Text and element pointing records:
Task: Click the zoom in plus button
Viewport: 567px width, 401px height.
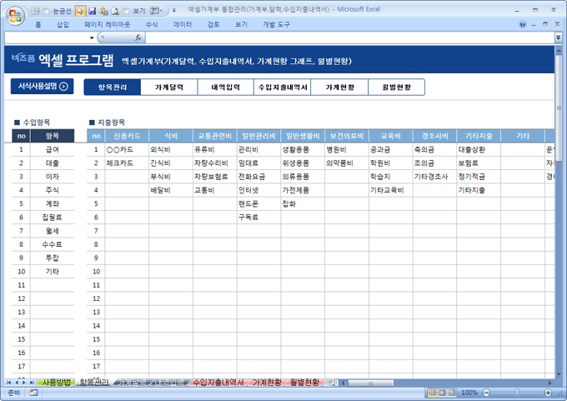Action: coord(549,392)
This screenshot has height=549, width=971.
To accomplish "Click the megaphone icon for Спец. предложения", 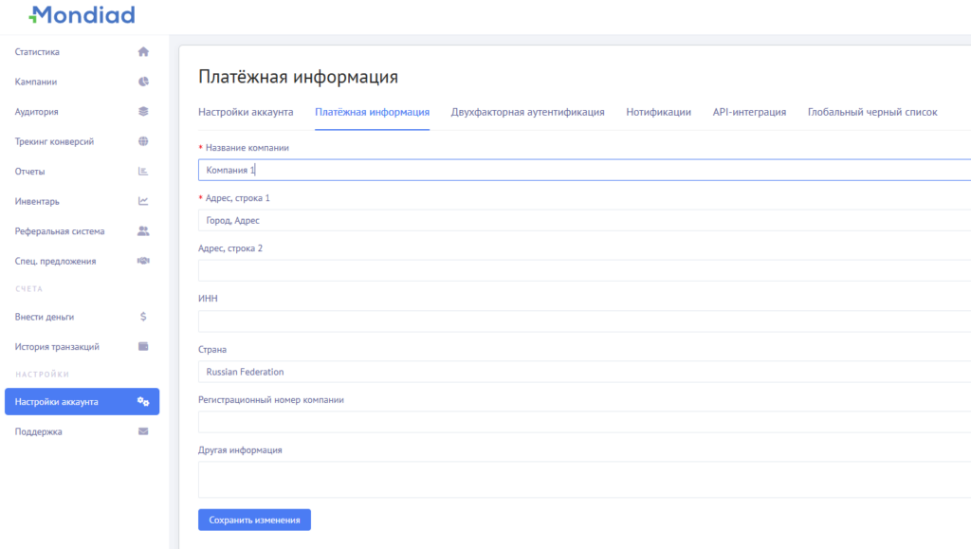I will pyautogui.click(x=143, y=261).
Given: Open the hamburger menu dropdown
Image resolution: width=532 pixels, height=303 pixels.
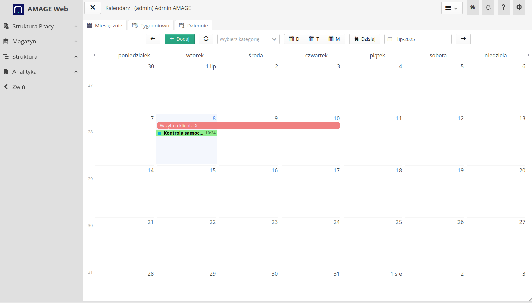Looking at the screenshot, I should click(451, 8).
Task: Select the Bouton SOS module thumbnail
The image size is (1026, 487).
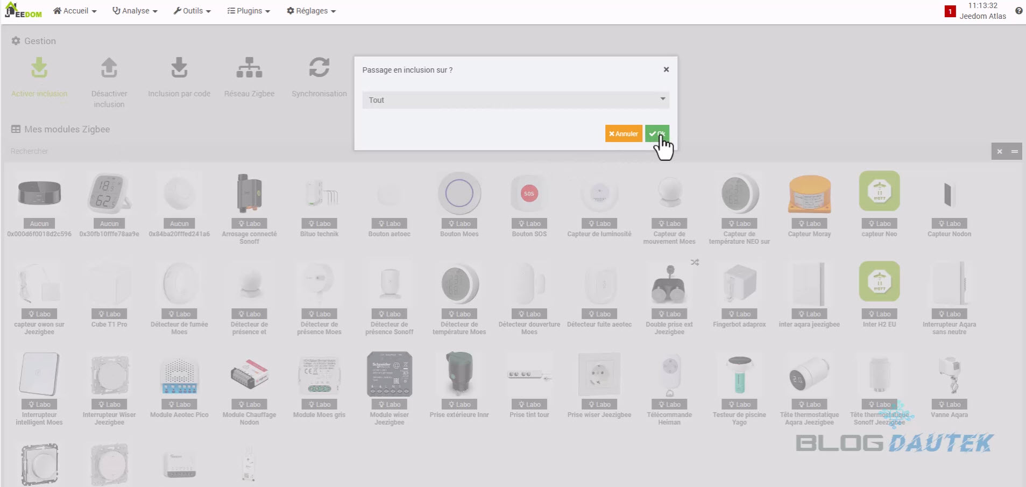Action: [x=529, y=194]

# What to produce
Find each line in the records above that contains the word "height", treating uppercase and lowercase as different, and copy those lines.

# Correct answer
Viewport: 567px width, 401px height.
This screenshot has height=549, width=971.
Image resolution: width=532 pixels, height=303 pixels.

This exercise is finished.